Getting to Oymyakon is not easy; the closest major city is more than 500 miles away. After Chapple took a seven-hour flight from Moscow, he took a shared van that would only take him part of the way — to a little petrol station, where could hitch a ride. After spending two days in a small shack at the station eating reindeer soup and sharing a bed with a dog, he finally made it to Oymyakon, but the challenges didn’t end there.
“After the first couple of days I was physically wrecked just from strolling around the streets for a few hours” he said. “… Then there were little things that surprised me all the time. Sometimes my saliva would freeze into little needles that would prick my lips, a cold beer would steam like soup when taken outside, and taking a pee was a steamy spectacle.”

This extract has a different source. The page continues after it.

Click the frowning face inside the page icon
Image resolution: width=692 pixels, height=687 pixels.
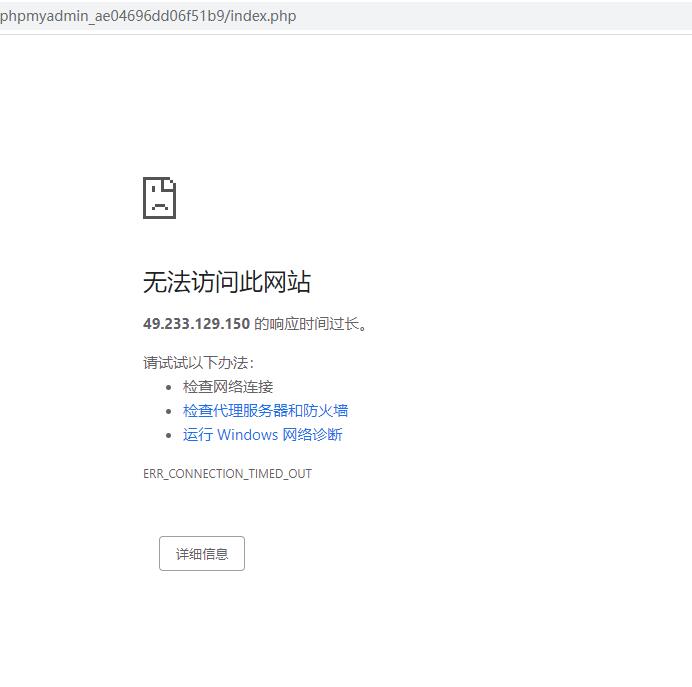(158, 202)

What was surprising to Chapple: daily life for the 500 permanent inhabitants of Oymyakon. To deal with the cold, residents leave their cars running, and most people live off of eating meat because crops wont grow in the frozen ground. The bathrooms are largely outdoors for risk of frozen pipes.
“The streets were just empty,” Chapple told Smithsonian Magazine. “I had expected that they would be accustomed to the cold and there would be everyday life happening in the streets, but instead people were very wary of the cold.”
Chapple had a hard time photographing in Oymyakon. Not only were there technical challenges, such as his camera freezing up, but he told Wired it was hard to talk with people because they didn’t want to be in the cold for long — and dashed indoors. “It felt extremely desolate,” he told Smithsonian magazine. “It wasn’t, but everything was happening indoors, and I wasn’t welcome indoors.”
Despite the cold people and the cold weather, Chapple continued the project. When asked why he wanted to photograph the village, Chapple said he did it for the headline: “The coldest place on Earth.”